--- What is being asked ---
Which lines below contain the word "computer"? Copy each one.

^^^^^^^^^^^^^^^^

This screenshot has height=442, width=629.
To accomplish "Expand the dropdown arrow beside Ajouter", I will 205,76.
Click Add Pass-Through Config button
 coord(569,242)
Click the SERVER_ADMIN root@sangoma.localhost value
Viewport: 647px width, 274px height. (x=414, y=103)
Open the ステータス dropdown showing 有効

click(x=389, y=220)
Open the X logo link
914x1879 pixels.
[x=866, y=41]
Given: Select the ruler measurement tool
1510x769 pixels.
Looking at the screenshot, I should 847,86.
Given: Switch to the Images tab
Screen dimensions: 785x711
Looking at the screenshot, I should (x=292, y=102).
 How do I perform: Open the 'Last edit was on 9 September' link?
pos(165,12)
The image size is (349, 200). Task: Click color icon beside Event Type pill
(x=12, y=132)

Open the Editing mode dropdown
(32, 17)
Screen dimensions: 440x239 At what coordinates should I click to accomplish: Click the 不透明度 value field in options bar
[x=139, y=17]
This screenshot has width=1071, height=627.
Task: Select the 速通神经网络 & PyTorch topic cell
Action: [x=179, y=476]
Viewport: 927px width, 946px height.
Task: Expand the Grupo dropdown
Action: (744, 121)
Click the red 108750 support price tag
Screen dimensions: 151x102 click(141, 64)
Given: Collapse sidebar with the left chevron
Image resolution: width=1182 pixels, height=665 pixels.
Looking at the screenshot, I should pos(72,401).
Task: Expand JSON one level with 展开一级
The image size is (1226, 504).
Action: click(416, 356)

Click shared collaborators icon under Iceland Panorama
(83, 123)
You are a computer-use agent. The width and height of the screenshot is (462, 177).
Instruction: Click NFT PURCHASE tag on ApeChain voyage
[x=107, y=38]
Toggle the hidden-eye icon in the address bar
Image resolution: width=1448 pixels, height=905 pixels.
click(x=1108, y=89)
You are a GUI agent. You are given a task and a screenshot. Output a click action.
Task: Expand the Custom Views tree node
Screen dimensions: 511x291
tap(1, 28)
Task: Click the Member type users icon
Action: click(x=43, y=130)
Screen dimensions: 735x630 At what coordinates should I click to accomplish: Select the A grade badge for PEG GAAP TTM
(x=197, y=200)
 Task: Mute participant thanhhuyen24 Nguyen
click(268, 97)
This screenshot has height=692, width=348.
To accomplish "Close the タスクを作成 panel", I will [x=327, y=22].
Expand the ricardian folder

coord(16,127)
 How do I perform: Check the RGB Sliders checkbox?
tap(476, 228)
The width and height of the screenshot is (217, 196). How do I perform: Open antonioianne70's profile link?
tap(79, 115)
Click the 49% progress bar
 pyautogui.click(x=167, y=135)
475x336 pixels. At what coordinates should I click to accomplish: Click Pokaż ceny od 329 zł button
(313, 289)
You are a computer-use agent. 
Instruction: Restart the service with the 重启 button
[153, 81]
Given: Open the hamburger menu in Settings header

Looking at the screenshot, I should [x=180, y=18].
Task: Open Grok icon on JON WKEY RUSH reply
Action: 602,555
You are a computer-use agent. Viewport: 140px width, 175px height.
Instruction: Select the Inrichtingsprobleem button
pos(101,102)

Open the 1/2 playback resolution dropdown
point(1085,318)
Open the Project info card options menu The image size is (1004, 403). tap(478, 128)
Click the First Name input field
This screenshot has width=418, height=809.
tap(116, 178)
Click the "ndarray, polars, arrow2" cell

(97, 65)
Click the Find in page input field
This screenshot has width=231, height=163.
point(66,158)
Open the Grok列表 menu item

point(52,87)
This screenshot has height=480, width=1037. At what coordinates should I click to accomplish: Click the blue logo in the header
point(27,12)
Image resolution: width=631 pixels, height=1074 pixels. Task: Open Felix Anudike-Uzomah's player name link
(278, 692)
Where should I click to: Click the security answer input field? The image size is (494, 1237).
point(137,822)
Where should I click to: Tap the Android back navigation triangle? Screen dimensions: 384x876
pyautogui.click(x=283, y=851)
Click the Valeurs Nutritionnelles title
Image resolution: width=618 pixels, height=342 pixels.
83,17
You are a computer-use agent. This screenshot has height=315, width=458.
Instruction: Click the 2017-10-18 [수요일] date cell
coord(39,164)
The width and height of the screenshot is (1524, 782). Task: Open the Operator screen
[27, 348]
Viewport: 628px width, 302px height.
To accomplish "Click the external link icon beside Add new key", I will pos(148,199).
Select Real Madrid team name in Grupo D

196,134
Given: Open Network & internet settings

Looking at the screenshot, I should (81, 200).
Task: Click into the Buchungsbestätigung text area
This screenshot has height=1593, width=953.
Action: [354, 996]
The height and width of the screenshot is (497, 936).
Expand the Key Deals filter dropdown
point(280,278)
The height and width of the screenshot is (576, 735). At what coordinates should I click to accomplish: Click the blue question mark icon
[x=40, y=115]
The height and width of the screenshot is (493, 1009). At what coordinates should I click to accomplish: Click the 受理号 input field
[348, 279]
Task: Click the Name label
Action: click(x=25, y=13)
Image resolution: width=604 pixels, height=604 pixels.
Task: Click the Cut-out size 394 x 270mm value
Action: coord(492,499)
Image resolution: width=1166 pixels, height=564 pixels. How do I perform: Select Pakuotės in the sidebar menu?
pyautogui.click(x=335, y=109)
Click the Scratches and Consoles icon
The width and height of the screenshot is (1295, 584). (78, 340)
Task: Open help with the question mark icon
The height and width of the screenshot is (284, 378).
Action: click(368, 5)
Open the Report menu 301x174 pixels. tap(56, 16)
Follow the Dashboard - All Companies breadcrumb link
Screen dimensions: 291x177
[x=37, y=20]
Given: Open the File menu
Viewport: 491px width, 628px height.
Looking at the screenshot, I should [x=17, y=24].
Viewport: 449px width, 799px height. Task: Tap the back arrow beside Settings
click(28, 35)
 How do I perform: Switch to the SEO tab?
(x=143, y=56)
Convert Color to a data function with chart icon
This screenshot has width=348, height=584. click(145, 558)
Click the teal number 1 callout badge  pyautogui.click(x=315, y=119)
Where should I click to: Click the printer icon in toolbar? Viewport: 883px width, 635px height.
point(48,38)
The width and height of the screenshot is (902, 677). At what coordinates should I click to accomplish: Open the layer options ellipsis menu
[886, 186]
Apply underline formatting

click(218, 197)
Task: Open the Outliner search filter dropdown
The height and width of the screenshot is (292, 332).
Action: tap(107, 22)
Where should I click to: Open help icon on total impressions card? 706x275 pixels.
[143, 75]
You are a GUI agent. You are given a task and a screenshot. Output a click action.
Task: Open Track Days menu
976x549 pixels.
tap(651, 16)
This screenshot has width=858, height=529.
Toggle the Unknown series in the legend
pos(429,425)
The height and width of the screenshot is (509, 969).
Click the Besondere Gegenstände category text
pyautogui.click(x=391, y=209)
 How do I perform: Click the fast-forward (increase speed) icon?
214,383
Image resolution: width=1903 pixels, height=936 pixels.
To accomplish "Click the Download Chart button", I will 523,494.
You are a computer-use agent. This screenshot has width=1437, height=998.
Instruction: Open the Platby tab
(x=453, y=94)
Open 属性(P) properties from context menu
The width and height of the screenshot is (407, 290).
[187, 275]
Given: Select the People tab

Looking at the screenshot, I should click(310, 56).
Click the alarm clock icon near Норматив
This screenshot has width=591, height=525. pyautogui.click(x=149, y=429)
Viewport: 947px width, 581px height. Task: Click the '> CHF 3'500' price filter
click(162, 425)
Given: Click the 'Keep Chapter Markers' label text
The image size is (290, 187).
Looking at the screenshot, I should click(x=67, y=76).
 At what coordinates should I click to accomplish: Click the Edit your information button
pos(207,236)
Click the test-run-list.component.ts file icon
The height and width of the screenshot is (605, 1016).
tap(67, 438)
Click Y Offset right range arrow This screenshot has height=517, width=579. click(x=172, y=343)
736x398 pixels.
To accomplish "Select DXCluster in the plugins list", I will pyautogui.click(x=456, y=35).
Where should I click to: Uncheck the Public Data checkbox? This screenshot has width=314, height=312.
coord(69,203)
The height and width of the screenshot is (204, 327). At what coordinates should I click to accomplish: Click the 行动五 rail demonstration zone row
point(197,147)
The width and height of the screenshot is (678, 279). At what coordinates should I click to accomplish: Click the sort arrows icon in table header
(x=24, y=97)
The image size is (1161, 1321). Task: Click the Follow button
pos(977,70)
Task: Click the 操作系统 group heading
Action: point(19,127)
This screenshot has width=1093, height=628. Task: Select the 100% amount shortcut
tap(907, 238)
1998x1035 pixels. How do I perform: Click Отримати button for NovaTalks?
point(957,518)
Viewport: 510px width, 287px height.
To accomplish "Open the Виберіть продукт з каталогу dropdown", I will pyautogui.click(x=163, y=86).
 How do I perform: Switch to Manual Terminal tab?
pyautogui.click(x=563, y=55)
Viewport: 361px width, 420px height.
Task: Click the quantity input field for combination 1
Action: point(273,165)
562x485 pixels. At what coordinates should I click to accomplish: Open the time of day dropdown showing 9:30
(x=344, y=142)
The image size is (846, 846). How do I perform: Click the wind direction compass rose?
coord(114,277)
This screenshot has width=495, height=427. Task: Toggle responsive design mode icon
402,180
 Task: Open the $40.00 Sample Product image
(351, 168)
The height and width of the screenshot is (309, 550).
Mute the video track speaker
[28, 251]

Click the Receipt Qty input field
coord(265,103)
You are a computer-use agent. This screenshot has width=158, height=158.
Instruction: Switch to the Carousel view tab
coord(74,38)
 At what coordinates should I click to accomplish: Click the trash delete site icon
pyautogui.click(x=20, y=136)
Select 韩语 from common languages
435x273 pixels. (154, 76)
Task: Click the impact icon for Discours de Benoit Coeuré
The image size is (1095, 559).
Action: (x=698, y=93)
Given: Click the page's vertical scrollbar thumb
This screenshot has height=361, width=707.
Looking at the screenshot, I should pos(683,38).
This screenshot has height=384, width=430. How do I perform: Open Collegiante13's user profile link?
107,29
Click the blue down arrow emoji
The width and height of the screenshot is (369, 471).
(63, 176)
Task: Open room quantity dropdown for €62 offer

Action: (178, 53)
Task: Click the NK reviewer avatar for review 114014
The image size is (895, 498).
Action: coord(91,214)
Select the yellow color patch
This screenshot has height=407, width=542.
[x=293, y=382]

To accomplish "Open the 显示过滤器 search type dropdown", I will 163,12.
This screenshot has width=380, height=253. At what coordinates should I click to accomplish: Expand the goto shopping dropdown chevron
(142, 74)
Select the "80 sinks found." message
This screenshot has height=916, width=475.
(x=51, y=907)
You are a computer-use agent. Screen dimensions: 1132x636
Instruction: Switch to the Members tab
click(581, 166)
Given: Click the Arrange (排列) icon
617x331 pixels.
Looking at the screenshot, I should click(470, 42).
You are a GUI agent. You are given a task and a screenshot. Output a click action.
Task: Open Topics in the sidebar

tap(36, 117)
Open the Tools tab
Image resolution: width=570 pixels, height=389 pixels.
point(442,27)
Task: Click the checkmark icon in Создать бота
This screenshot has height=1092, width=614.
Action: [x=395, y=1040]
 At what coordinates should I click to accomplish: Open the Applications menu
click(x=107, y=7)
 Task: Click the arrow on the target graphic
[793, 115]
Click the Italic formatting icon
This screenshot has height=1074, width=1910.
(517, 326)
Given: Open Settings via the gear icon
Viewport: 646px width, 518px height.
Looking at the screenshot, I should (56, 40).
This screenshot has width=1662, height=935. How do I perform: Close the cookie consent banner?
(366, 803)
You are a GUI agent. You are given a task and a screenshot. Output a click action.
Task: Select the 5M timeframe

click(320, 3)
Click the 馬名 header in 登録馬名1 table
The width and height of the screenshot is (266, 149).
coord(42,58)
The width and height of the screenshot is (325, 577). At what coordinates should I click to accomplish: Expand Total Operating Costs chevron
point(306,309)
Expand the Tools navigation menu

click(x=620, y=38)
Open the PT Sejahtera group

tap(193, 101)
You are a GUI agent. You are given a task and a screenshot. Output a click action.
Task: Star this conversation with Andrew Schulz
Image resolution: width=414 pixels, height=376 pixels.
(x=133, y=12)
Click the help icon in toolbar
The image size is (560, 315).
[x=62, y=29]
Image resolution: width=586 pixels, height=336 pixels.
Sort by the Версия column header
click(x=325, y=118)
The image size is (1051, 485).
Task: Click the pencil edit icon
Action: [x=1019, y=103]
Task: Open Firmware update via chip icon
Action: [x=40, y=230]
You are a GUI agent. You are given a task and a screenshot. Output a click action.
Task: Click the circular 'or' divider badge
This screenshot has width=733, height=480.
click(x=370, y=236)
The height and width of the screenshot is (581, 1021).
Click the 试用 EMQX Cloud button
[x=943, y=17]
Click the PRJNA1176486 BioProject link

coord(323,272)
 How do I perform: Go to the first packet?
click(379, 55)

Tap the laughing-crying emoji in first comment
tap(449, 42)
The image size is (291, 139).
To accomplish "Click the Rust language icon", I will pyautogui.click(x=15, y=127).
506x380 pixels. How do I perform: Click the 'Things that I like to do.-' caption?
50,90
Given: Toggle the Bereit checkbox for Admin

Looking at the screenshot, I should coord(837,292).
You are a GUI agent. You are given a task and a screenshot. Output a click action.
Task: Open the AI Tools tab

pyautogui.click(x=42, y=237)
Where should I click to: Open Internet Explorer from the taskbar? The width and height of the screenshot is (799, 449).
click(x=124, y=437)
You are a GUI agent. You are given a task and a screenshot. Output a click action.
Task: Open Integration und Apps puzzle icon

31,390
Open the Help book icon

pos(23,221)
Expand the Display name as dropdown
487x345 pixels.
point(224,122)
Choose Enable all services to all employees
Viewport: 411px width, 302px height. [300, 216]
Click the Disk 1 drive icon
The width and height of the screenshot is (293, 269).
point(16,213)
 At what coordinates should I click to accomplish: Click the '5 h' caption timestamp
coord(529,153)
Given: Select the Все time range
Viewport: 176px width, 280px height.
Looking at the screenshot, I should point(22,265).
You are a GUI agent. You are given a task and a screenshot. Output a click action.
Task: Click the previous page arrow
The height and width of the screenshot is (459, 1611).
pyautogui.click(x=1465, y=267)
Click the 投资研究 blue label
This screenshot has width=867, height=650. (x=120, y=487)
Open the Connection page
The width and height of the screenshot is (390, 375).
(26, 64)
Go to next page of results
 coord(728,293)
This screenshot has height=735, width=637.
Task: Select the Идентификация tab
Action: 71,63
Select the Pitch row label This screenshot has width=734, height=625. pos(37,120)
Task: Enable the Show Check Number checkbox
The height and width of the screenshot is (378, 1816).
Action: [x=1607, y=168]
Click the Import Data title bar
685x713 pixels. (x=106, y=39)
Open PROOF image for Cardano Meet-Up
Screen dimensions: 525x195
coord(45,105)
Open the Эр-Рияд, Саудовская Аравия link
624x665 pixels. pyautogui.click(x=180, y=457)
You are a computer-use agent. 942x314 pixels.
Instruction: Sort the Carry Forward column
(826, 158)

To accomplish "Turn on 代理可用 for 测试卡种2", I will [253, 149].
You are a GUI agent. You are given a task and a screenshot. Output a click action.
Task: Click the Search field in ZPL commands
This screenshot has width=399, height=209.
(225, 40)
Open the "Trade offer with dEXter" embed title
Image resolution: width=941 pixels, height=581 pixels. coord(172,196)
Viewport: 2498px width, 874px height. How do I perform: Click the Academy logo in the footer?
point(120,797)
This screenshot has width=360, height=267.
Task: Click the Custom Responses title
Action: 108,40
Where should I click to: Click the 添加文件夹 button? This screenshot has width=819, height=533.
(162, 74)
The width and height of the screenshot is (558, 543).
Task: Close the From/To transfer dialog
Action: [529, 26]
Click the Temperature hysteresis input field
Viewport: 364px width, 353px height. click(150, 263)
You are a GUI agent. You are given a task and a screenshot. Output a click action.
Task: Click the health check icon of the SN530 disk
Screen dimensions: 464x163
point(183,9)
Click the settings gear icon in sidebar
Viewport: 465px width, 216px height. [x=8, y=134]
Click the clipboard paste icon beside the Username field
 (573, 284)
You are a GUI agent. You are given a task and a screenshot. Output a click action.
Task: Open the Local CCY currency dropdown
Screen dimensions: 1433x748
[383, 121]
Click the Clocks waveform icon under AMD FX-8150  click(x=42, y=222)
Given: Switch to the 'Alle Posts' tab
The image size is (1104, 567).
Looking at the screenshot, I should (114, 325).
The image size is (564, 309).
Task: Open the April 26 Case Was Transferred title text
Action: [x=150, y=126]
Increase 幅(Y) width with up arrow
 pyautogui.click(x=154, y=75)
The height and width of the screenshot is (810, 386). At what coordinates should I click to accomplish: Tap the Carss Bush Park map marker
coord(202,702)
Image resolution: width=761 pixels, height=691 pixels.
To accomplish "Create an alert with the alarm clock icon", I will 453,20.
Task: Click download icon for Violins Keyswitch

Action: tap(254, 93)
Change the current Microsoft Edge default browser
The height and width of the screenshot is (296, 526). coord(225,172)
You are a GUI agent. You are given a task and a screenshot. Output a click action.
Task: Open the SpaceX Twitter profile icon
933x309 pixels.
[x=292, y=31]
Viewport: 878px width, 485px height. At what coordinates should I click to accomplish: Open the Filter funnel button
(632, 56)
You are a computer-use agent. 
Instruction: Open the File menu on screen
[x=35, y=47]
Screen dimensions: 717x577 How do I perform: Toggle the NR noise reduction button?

^^^^^^^^^^^^^^^^

--- Response to the exercise ---
You are a computer-use agent. The width and height of the screenshot is (462, 177).
You are a computer-use agent. 
You are a computer-use agent. Viewport: 140px width, 175px height.
You are a computer-use agent. This screenshot has height=315, width=458.
You are a computer-use agent. This screenshot has width=1437, height=998.
You are a computer-use agent. This screenshot has width=158, height=158.
You are a computer-use agent. Screen dimensions: 1132x636
You are a computer-use agent. 942x314 pixels.
You are a computer-use agent. 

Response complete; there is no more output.